Aside from ride, the 770 Ultimate’s enhanced stiffness is most obvious during turn-in. With the regular DBS, there’s a faint call-and-response effect as you guide the steering wheel and then, after a delay, the nose starts to swing.
It’s just a whisper of hesitation but it’s there – and it isn’t in this car. What has helped in this regard is that Aston has removed a rubber damper from the steering column. Yet here again, paradoxically, steering feel and accuracy have improved. But so seemingly has the DBS’s occasional habit of sending road shocks up the rack.
Simon Newton, Aston’s head of vehicle engineering, reckons this is more to do with the revised damping, but whatever the reason, it feeds into the 770 Ultimate’s tactile and alert yet smooth and consistent manner.
Where things get clever – and where Aston has shown an uncanny level of awareness – is how this heightened control and pliancy in the chassis is blended into what the car’s almighty powertrain is doing.

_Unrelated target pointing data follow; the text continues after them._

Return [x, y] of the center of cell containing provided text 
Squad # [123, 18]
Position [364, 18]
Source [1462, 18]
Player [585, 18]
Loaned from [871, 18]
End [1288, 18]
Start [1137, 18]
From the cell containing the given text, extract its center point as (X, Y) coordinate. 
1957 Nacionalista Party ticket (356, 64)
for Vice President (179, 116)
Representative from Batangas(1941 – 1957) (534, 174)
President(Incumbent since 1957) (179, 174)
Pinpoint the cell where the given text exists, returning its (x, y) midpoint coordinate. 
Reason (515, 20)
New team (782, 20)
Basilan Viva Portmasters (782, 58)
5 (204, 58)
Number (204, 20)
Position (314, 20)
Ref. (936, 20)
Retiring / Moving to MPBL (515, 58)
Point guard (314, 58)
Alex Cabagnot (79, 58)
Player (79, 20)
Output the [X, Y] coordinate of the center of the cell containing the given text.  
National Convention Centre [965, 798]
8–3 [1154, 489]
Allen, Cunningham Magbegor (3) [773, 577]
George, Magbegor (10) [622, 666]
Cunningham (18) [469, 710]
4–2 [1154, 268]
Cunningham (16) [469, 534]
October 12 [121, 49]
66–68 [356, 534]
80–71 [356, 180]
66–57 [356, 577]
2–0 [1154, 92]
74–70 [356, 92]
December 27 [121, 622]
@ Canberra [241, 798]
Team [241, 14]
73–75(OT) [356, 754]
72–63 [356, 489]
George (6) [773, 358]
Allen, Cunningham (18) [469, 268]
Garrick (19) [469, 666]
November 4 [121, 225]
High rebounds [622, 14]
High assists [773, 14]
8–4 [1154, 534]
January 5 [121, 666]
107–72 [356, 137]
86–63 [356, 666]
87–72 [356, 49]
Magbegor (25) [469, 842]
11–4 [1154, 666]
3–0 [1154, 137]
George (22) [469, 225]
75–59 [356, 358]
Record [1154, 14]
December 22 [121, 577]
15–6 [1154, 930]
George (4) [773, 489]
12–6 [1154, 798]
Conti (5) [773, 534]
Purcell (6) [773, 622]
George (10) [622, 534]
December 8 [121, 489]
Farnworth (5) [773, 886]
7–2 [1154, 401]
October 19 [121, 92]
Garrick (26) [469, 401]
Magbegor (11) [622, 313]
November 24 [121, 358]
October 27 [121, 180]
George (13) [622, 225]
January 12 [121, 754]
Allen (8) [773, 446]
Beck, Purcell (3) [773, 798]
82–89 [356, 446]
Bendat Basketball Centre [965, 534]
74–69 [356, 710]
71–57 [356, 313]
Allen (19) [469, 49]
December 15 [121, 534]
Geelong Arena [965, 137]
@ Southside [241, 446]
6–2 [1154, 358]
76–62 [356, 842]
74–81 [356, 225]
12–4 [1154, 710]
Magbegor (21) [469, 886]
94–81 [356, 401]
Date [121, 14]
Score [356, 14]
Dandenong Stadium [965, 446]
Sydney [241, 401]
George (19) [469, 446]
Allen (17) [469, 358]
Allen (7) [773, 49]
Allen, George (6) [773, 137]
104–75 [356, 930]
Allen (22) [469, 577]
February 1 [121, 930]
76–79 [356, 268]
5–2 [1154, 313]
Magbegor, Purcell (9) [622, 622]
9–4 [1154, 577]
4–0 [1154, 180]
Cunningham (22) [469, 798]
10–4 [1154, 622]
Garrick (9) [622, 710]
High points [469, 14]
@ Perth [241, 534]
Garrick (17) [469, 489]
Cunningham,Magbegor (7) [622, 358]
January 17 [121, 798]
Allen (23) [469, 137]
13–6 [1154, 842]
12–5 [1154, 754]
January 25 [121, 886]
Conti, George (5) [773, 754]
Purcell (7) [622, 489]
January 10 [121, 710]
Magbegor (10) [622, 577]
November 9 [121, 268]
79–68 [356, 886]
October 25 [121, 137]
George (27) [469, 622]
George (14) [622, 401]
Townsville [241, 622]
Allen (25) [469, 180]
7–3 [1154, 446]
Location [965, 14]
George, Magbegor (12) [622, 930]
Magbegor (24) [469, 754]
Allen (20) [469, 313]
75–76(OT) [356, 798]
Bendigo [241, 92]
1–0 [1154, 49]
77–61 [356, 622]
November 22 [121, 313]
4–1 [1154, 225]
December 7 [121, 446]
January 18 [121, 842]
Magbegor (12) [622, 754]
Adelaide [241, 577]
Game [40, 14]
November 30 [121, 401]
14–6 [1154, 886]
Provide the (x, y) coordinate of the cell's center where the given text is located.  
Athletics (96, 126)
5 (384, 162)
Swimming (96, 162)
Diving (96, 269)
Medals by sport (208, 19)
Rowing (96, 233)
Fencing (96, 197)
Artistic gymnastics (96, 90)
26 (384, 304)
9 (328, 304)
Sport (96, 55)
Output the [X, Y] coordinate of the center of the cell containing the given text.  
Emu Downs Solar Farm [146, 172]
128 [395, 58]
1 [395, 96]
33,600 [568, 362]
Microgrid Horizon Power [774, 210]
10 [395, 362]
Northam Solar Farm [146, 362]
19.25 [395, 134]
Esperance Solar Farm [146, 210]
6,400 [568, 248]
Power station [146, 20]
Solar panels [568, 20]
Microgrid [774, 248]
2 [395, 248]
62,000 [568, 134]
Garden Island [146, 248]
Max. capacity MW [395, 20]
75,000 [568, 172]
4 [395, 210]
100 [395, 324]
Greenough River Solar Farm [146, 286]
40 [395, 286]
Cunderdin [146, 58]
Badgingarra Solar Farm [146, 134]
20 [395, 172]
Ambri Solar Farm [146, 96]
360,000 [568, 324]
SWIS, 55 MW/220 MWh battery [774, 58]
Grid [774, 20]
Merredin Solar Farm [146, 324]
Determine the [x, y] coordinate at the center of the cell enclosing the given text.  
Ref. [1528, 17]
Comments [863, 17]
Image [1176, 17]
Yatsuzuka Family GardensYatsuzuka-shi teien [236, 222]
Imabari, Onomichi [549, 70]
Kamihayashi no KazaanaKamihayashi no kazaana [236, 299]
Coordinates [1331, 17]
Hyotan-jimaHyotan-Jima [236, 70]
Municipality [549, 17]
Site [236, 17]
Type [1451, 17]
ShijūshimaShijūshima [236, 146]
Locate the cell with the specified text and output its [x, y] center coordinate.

What you don’t get, if the road is uneven or you ask for more torque than the 305-section rear Pirellis can cope with, is an immediate, flow-sapping rendezvous with the traction control system – or, if all the systems are off, an unexpected armful of opposite lock.
Instead, you can properly exploit the V12 while enjoying the sweetest ride and handling compromise since the excellent V8 DB11 of 2018 (the first Aston overseen by Matt Becker, son of Lotus legend Roger and now chief engineer at JLR).
There are other fine-tuning elements that were parsed into the DBS recipe during the 770 Ultimate’s 18-month gestation. The torque interruption during gearshifts is shorter yet transmission ‘double-bump’ has also been eradicated, so the car swaps cogs faster but now pulls out of T-junctions with seamless ease and none of the shunt that you sometimes get with the regular car.
Anyone familiar with the DBS couldn’t fail to notice the easier drivability this brings, just as they would better enjoy the 770 Ultimate’s more concentrated, accurate steering and iron-fist-in-a-velvet-glove gait, which is just as appreciable at 20mph as at 120mph.